Iran on Monday reopened mosques in parts of the country deemed at low risk from the novel coronavirus as it announced another 74 deaths from the disease.

Health ministry spokesman Kianoush Jahanpour said the new fatalities brought to 6,277 the total number officially recorded in Iran since it reported its first cases in mid-February.

That was a jump in deaths compared with 47 on Sunday, which was the lowest daily count that Iran has recorded in 55 days.

Another 1,223 cases of COVID-19 infections were recorded in the past 24 hours, Jahanpour said, raising the total to 98,647.

Mosques were allowed to reopen to worshippers in 132, or around a third, of Iran's administrative divisions which are considered low-risk.

The country has started using a colour-coded system of "white", "yellow" and "red" for different areas to classify the virus risk.

Worshippers have to enter mosques with masks and gloves, can only stay for half an hour during prayer times and must use their personal items, said the health ministry.

Mosques must also refrain from offering food and drinks, offer hand sanitisers and disinfect all surfaces, it said in a statement published by ISNA news agency.
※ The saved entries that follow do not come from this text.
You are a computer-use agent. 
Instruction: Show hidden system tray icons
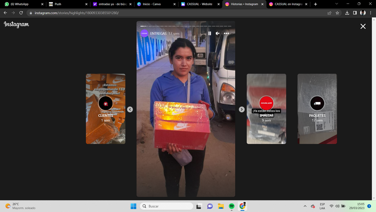pos(305,206)
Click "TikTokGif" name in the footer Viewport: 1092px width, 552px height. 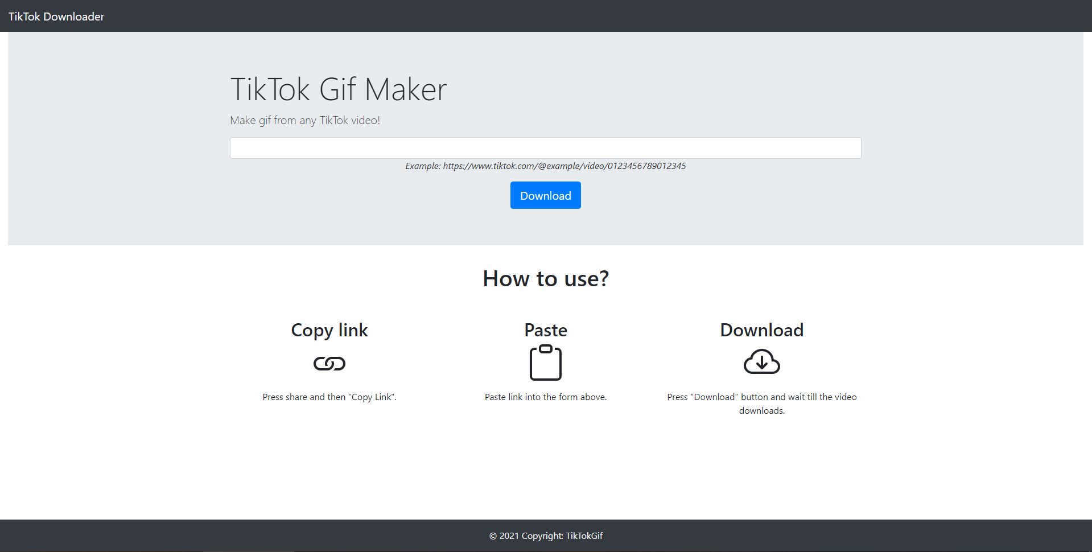pos(584,536)
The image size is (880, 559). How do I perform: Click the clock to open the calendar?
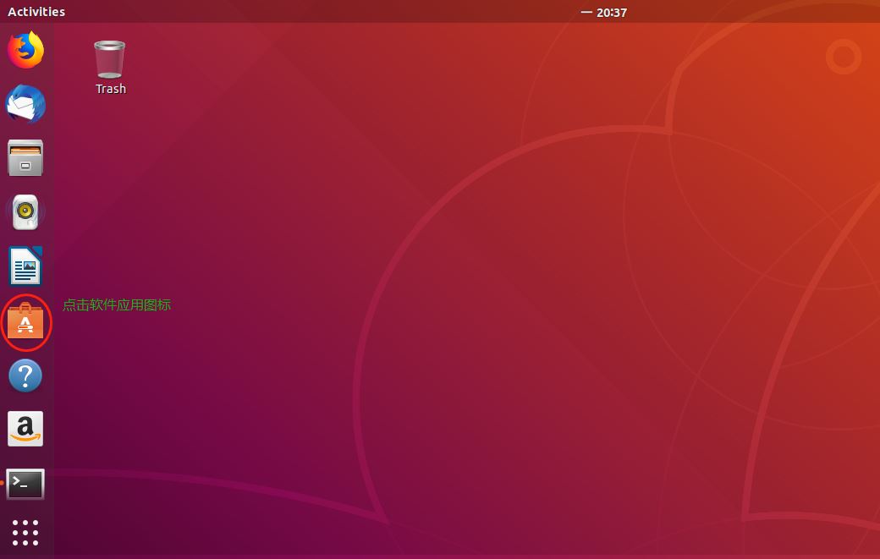pos(612,12)
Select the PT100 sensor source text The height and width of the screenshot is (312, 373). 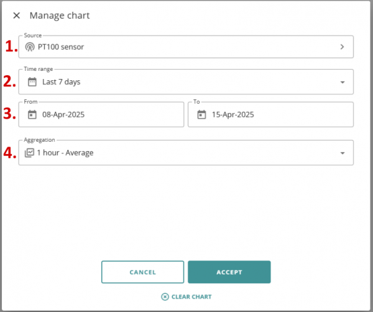point(61,47)
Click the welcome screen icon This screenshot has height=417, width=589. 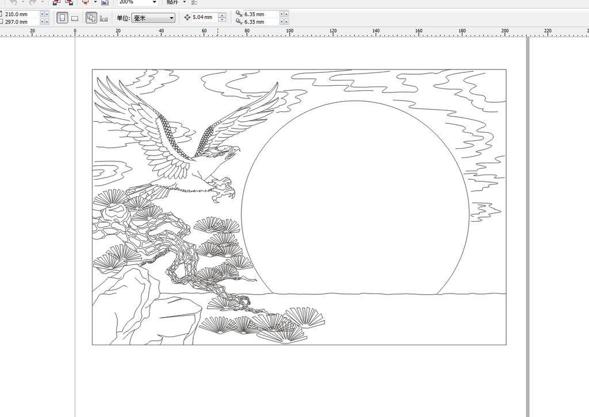105,2

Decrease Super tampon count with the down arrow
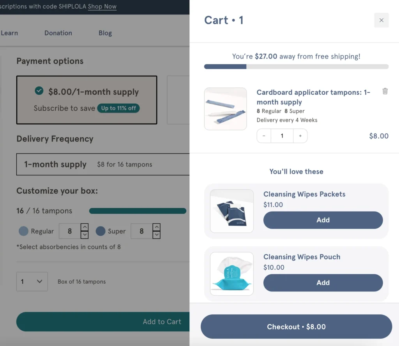156,234
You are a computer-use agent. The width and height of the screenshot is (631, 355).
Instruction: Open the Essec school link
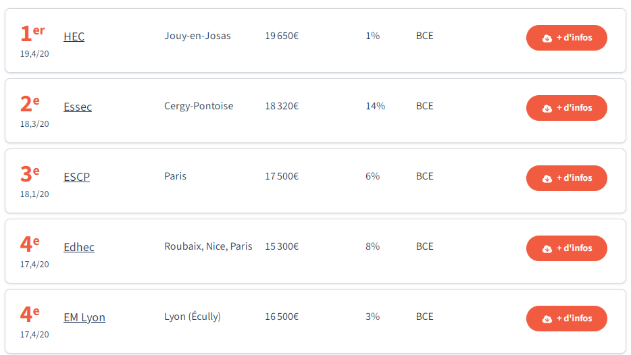pos(78,107)
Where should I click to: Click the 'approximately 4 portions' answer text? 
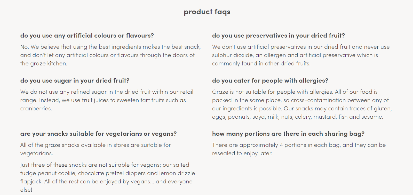[299, 149]
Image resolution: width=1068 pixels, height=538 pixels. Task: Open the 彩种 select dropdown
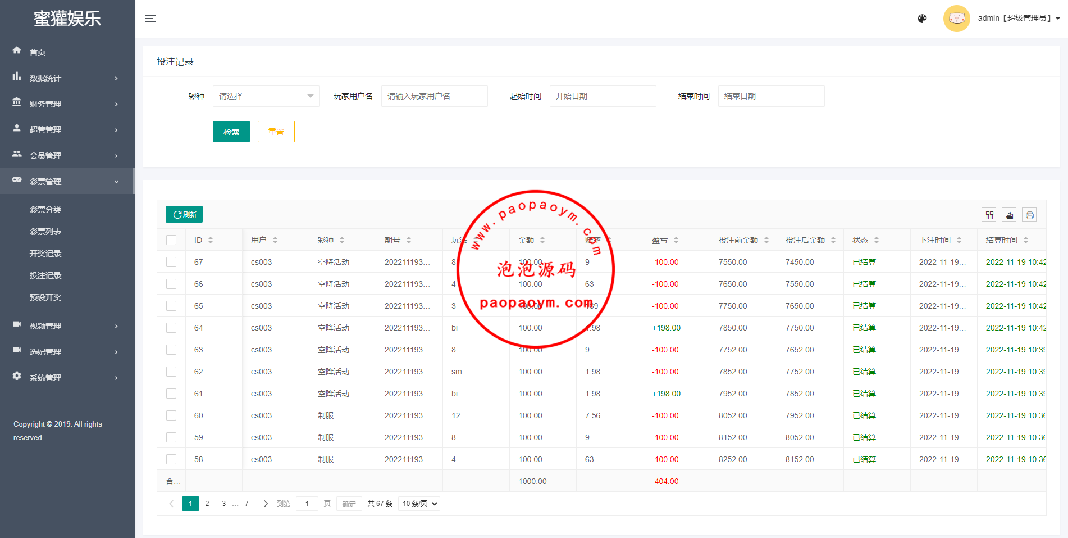[x=266, y=96]
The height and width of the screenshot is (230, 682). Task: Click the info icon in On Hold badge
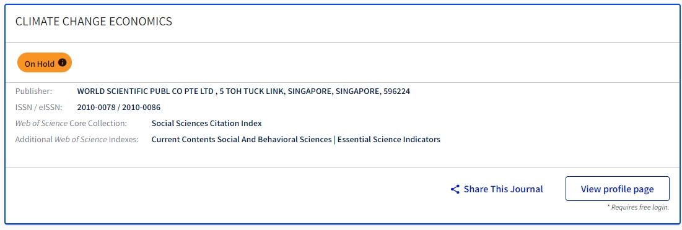62,62
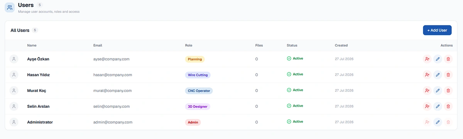This screenshot has width=463, height=139.
Task: Open email hasan@company.com
Action: click(x=113, y=75)
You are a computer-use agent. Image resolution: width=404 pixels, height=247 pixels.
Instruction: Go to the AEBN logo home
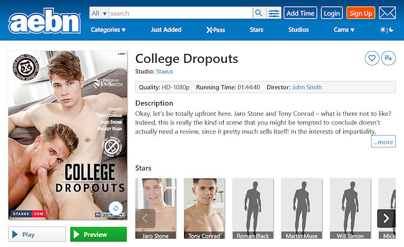[x=45, y=21]
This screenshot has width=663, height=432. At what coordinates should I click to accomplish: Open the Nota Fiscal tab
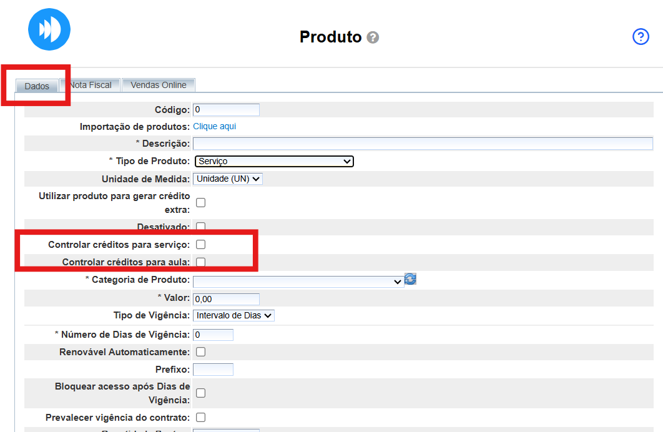(91, 85)
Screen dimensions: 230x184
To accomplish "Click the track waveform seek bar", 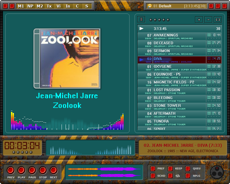I will (104, 172).

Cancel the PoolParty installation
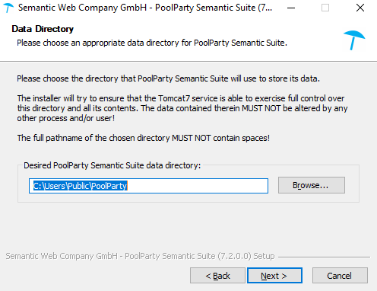pyautogui.click(x=340, y=275)
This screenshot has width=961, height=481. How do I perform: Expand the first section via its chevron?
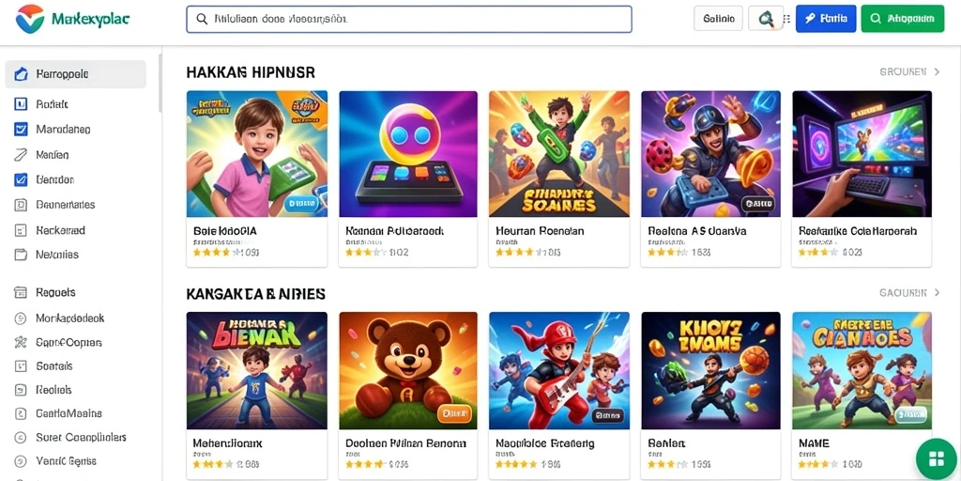click(937, 71)
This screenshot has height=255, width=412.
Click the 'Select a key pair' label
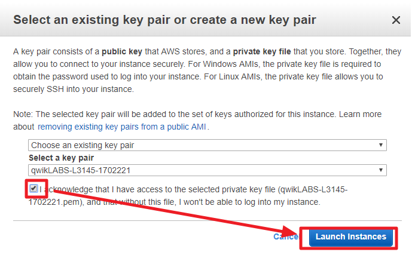(x=61, y=158)
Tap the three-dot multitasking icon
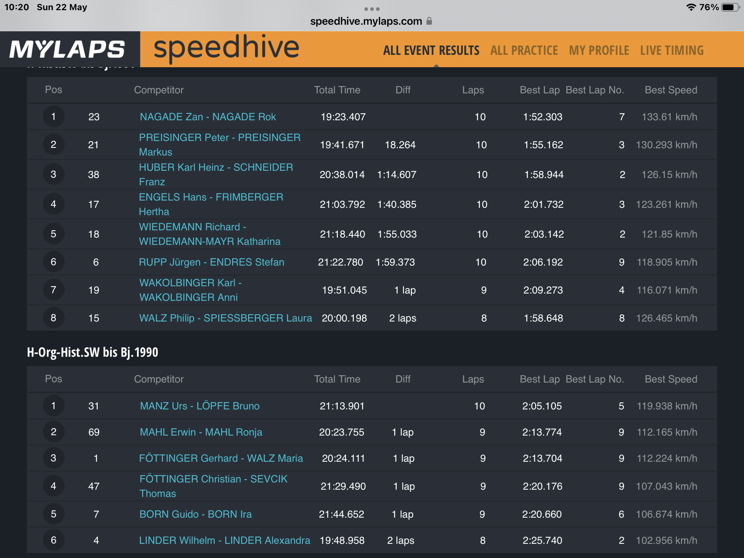 pyautogui.click(x=372, y=9)
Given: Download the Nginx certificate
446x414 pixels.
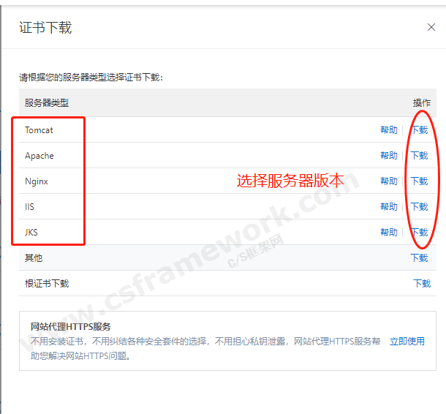Looking at the screenshot, I should (x=419, y=181).
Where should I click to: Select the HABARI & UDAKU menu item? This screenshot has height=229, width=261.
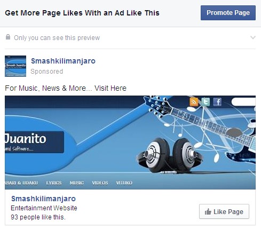[x=21, y=183]
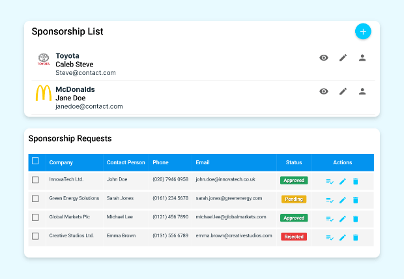
Task: Click checklist icon for Global Markets Plc
Action: click(330, 218)
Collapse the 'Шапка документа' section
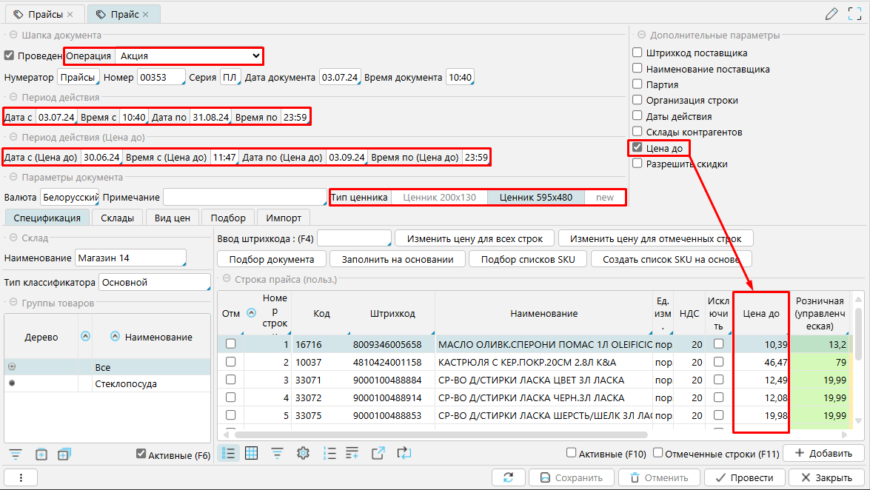 (x=13, y=35)
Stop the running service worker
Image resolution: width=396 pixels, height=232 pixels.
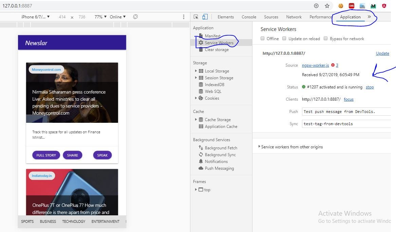(370, 87)
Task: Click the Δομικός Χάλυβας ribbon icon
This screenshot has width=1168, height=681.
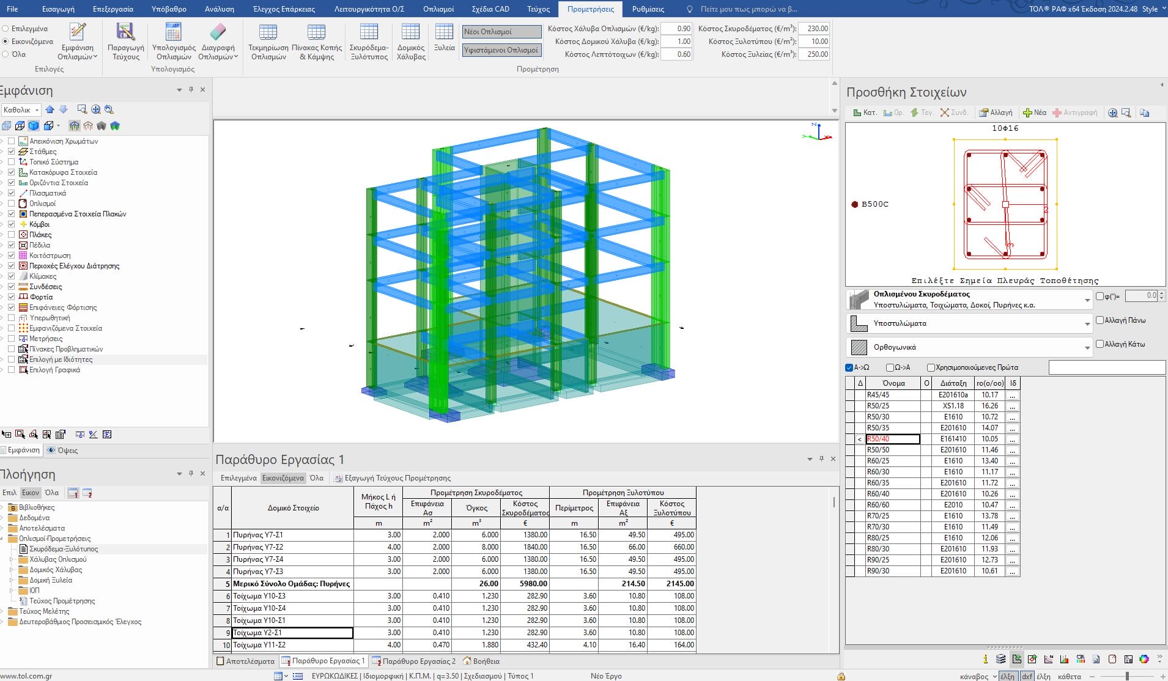Action: 410,32
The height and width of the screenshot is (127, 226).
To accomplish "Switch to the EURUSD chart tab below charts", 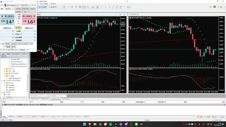I will [66, 99].
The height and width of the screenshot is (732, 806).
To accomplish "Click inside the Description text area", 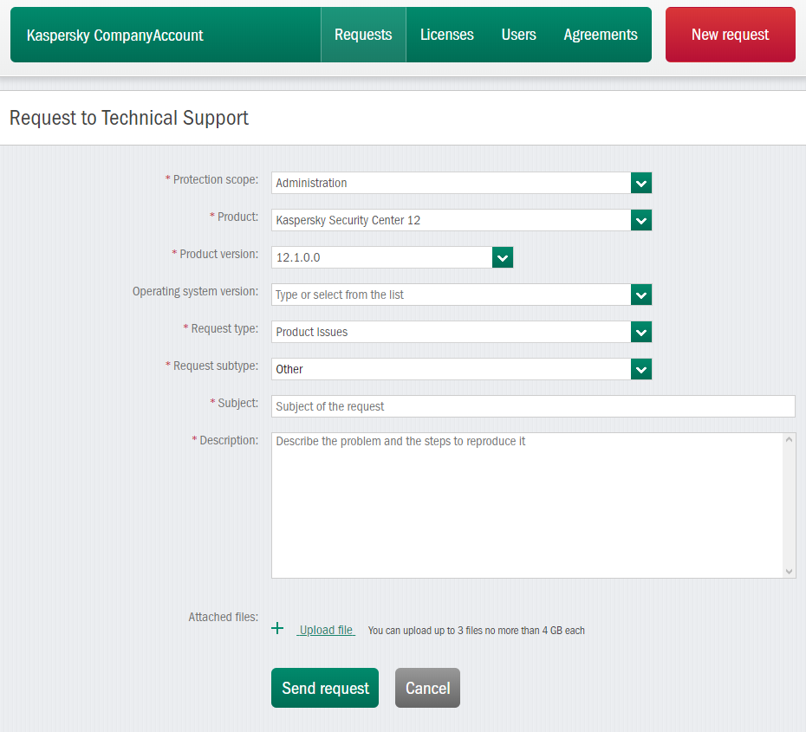I will [x=526, y=505].
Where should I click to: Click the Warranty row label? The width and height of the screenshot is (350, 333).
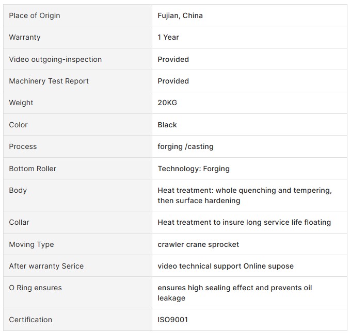tap(25, 37)
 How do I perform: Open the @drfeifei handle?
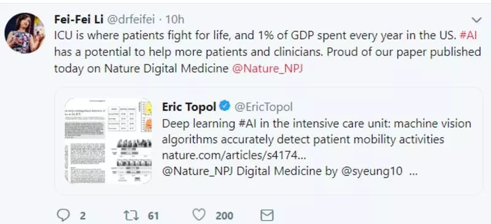131,20
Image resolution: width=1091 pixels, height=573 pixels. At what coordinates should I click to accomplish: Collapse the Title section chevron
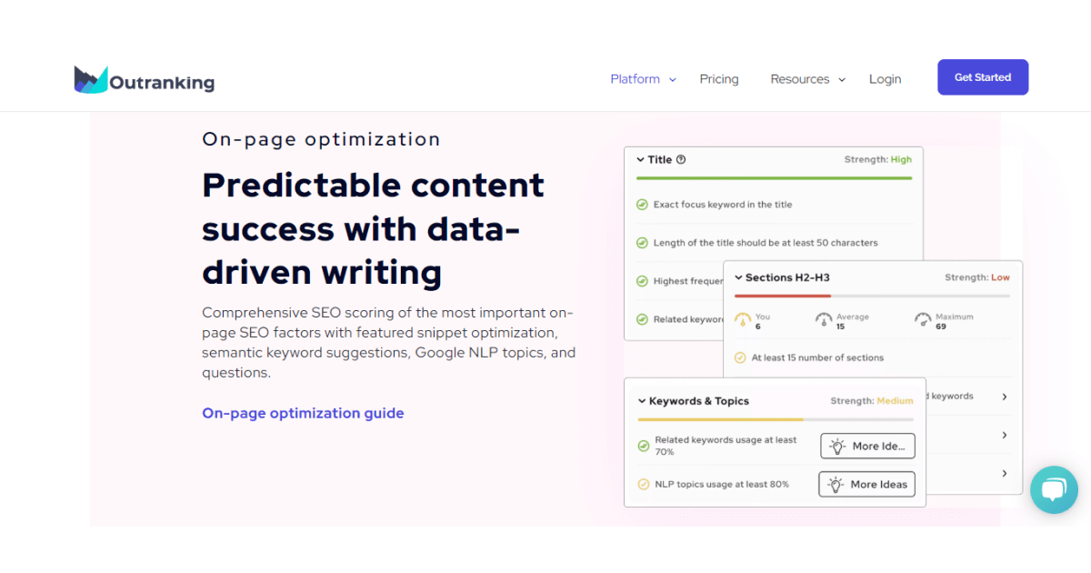(640, 160)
According to Jahanpour, 79,397 of those hospitalised with the disease since Iran reported its first cases in mid-February have been discharged, while 2,676 are in critical condition.

He declared that Iran was among "top five countries in the world" with the highest number of recoveries, without elaborating.

Experts and officials both in Iran and abroad have cast doubts over the country's COVID-19 figures, saying the real number of cases could be much higher than reported.